At the end of last week, I was at a small workshop held by the EXCITE project around the state of the art in extracting references from academic papers (in particular PDFs). This was an excellent workshop that brought together people who are deep into the weeds of this subject including, for example, the developers of ParsCit and CERMINE. While reference string extraction sounds fairly obscure the task itself touches on a lot of the challenges one needs in general for making sense of the scholarly literature.
Begin aside: Yes, I did run a conference called Beyond the PDF 2 and have been known to tweet things like:
But, there’s a lot of great information in papers so we need to get our machines to read. end aside.
You can roughly catergorize the steps of reference extraction as follows:
- Extract the structure of the article. (e.g. find the reference section)
- Extract the reference string itself
- Parsing the reference string into its parts (e.g. authors, journal, issue number, title, …)
Check out these slides from Dominika Tkaczyk that give a nice visual overview of this process. In general, performance on this task is pretty good (~.9 F1) for the reference parsing step but gets harder when including all steps.
There were three themes that popped out for me:
- The reading experience
- Reading from the image
The Reading Experience
Min-Yen Kan gave an excellent talk about how text mining of the academic literature could improve the ability for researchers to come to grips with the state of science. He positioned the field as one where we have the ground work and are working on building enabling tools (e.g. search, management, policies) but there’s still a long way to go in really building systems that give insights to researchers. As custodian of the ACL Anthology about trying to put these innovations into practice. Prof. Kan is based in Singapore but gave probably one of the best skype talks I have ever been part of it. Slides are below but you should check it out on youtube.
Another example of improving the reading experience was David Thorne‘s presentation around some of the newer things being added to Utopia docs – a souped-up PDF reader. In particular, the work on the Lazarus project which by extracting assertions from the full text of the article allows one to traverse an “idea” graph along side the “citation” graph. On a small note, I really like how the articles that are found can be traversed in the reader without having to download them separately. You can just follow the links. As usual, the Utopia team wins the “we hacked something really cool just now” award by integrating directly with the Excite projects citation lookup API.

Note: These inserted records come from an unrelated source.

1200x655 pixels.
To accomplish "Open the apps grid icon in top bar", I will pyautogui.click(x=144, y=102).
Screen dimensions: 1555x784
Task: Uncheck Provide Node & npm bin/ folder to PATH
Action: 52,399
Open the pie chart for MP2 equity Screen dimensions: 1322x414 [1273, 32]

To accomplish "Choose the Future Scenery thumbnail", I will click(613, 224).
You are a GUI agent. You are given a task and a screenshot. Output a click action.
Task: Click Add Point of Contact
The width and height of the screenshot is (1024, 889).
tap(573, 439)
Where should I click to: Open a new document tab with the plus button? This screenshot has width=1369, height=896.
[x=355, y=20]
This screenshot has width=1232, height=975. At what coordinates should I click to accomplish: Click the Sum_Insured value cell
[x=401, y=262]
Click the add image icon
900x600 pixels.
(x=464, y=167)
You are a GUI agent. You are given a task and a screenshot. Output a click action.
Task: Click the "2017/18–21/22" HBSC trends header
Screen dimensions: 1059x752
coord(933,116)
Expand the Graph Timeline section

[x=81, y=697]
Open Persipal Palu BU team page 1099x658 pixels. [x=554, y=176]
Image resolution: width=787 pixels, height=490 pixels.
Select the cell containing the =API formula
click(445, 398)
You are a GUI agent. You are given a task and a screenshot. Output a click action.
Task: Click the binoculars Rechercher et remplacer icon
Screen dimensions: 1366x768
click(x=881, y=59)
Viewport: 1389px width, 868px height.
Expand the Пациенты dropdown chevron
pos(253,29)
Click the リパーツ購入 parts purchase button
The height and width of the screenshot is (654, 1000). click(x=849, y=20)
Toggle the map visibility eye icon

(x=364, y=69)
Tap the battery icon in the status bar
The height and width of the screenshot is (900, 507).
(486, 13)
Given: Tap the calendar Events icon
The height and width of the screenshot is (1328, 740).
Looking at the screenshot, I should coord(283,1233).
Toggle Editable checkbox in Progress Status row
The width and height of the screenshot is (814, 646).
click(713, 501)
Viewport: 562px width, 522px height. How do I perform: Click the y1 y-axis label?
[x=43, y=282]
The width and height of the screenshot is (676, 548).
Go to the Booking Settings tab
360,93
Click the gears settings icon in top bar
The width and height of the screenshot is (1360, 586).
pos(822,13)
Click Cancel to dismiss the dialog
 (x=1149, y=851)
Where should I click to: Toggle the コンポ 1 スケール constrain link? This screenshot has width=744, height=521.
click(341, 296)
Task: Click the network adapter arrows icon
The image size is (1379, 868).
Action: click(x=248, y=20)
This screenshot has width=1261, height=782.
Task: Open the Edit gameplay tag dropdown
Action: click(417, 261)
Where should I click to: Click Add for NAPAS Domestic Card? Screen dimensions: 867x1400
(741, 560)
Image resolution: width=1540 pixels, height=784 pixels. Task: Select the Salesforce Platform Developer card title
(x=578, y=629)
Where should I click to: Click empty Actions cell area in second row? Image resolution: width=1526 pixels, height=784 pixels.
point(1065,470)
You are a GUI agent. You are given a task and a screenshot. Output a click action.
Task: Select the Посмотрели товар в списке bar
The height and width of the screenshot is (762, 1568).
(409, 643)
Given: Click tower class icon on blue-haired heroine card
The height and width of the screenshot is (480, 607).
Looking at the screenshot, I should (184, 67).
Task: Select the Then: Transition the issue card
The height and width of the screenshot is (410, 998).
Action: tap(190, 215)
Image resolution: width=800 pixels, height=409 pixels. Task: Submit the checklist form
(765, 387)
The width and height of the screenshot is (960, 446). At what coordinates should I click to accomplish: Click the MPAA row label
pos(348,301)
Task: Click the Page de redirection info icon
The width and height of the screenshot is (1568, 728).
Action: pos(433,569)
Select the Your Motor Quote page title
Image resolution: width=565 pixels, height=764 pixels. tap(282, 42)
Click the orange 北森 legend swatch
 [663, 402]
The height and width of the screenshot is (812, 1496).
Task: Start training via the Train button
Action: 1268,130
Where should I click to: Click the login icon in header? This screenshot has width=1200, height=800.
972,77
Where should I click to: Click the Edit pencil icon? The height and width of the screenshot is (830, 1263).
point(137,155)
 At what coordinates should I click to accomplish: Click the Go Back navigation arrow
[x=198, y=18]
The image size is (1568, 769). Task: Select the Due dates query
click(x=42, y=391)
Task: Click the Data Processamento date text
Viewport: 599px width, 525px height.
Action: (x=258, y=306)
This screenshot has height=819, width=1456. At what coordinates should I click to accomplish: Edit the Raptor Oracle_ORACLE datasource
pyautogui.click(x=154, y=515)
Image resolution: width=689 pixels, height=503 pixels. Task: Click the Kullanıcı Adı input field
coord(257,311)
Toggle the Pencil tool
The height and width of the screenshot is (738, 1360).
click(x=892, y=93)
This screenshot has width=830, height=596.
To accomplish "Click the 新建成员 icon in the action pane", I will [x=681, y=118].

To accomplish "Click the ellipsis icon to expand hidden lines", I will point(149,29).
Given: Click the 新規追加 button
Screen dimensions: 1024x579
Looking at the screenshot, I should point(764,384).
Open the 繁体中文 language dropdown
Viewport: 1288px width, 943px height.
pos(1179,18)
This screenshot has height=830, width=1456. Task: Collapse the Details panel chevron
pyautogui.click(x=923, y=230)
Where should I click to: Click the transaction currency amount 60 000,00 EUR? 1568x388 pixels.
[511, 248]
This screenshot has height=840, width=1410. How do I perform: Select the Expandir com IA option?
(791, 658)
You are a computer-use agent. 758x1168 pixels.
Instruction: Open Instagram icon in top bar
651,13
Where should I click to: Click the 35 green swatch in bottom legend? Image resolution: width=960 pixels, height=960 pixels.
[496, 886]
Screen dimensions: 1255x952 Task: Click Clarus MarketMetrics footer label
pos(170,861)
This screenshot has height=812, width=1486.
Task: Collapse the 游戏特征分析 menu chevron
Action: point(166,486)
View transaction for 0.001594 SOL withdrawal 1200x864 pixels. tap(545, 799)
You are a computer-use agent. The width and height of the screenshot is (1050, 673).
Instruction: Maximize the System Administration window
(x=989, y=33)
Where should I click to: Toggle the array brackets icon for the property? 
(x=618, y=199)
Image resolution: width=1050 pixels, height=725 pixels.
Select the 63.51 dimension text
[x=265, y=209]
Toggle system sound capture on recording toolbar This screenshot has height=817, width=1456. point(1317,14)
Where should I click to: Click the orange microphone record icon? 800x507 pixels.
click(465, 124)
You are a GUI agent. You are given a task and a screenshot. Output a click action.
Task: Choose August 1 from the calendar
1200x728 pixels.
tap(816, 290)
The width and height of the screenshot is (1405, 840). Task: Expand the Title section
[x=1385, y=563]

Finally, on the reading experience front. Andreas Hotho presented BibSonomy the social reference manager his research group has been operating over the past ten years. It’s a pretty amazing success resulting in 23 papers, 160 papers use the dataset, 96 million google hits, ~1000 weekly active users active. Obviously, it’s a challenge running this user facing software from an academic group but clearly it has paid dividends. The main take away I had in terms of reader experience is that it’s important to identify what types of users you have and how the resulting information they produce can help or hinder in its application for other users (see this paper).
The interesting thing about this area is the number of resources available (both software and data) and how resources are also the outcome of the work (e.g. citation databases). Here’s a listing of the open resources that I heard called out:
This is not to mention the more general sources of information like, CiteSeer, ArXiv or PubMed, etc. What also was nice to see is how many systems built on-top of other software. I was also happy to see the following:
An interesting issue was the transparency of algorithms and quality of the resulting citation databases. Nees Jan van Eck from CWTS and developer of VOSViewer gave a nice overview of trying to determine the quality of reference matching in the Web of Science. Likewise, Lee Giles gave a review of his work looking at author disambiguation for CiteSeerX and using an external source to compare that process. A pointer that I hadn’t come across was the work by Jurafsky on author disambiguation:
Michael Levin, Stefan Krawczyk, Steven Bethard, and Dan Jurafsky. 2012. Citation-based bootstrapping for large-scale author disambiguation. Journal of the American Society for Information Science and Technology 63:5, 1030-1047.
Reading from the image
In the second day of the workshop, we broke out into discussion groups. In my group, we focused on understanding the role of deep learning in the entire extraction process. Almost all the groups are pursing this.
I was thankful to both Akansha Bhardwaj and Roman Kern for walking us through their pipelines. In particular, Akansha is using scanned images of reference sections as her source and starting to apply CNN’s for doing semantic segmentation where they were having pretty good success.
We discussed the potential for doing the task completely from the ground up using a deep neural network. This was an interesting discussion as current state of the art techniques already use quite a lot of positional information for training This can be gotten out of the pdf and some of the systems already use the images directly. However, there’s a lot of fiddling that needs to go on to deal with the pdf contents so maybe the image actual provides a cleaner place to start. However, then we get back to the issue of resources and how to appropriately generate the training data necessary.
- The organizers set-up a slack backchannel which was useful.
- I’m not a big fan of skype talks, but they were able to get two important speakers that way and they organized it well. When it’s the difference between having field leaders and not, it makes a big difference.
- EU projects can have a legacy – Roman Kern is still using code from http://code-research.eu where Mendeley was a consortium member.
- Kölsch is dangerous but tasty
- More workshops should try the noon to noon format.